In fact, this was already discussed by some other people.

• A nice presentation of a proof already arguing that continuity is not necessary for a proof is given by Vadim@dbFin at Munkres: Section 26

• You already pointed to this related MSE question in your question.

• There is another MSE question presenting a proof of the problem and also asking if continuity is needed. @DanielFischer also provided a clear answer to this question.

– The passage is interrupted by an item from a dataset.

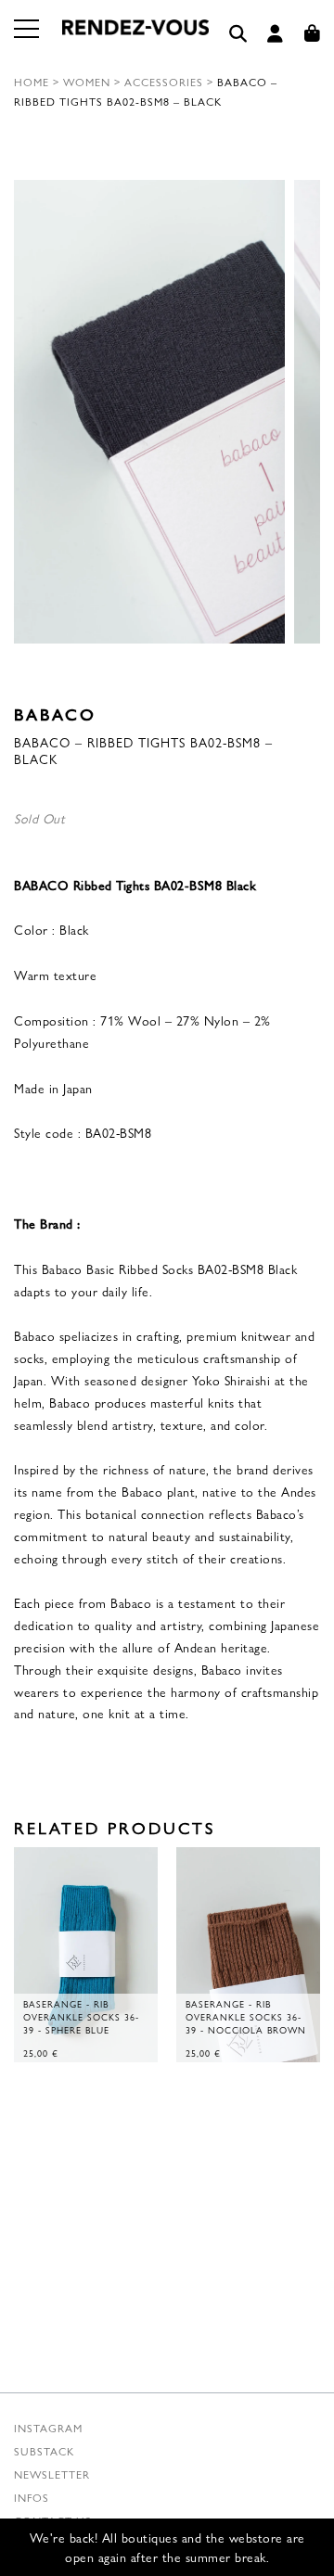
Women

Note: Let's have a look at the precise formulation of the problem. In my version of Munkres Topology (edition 2) it is stated as

12. Let $\rho:X\rightarrow Y$ be a closed continuous surjective map such that $\rho^{-1}(\{y\})$ is compact, for each $y\in Y$. (Such a map is called a perfect map.) Show that if $Y$ is compact, then $X$ is compact.

It seems, that Munkres also had the technical term perfect map in mind. Otherwise he wouldn't have written it in boldface style.

So, let's have a look at the definition of perfect map:

Definition: Let $X$ and $Y$ be topological spaces and let $p$ be a map from $X$ to $Y$ that is continuous, closed, surjective and such that $p^{-1}(y)$ is compact relative to $X$ for each $y$ in $Y$. Then $p$ is known as a perfect map.

We observe, that continuity is a necessary property of a perfect map. And the first example at this Wiki-page is

If $p : X\rightarrow Y$ is a perfect map and $Y$ is compact, then $X$ is compact.

This does not imply, of course that continuity is necessary. For this example of perfect maps continuity is just a by-product. So, maybe Munkres has thought in terms of perfect maps and this was the reason to include continuity in his problem.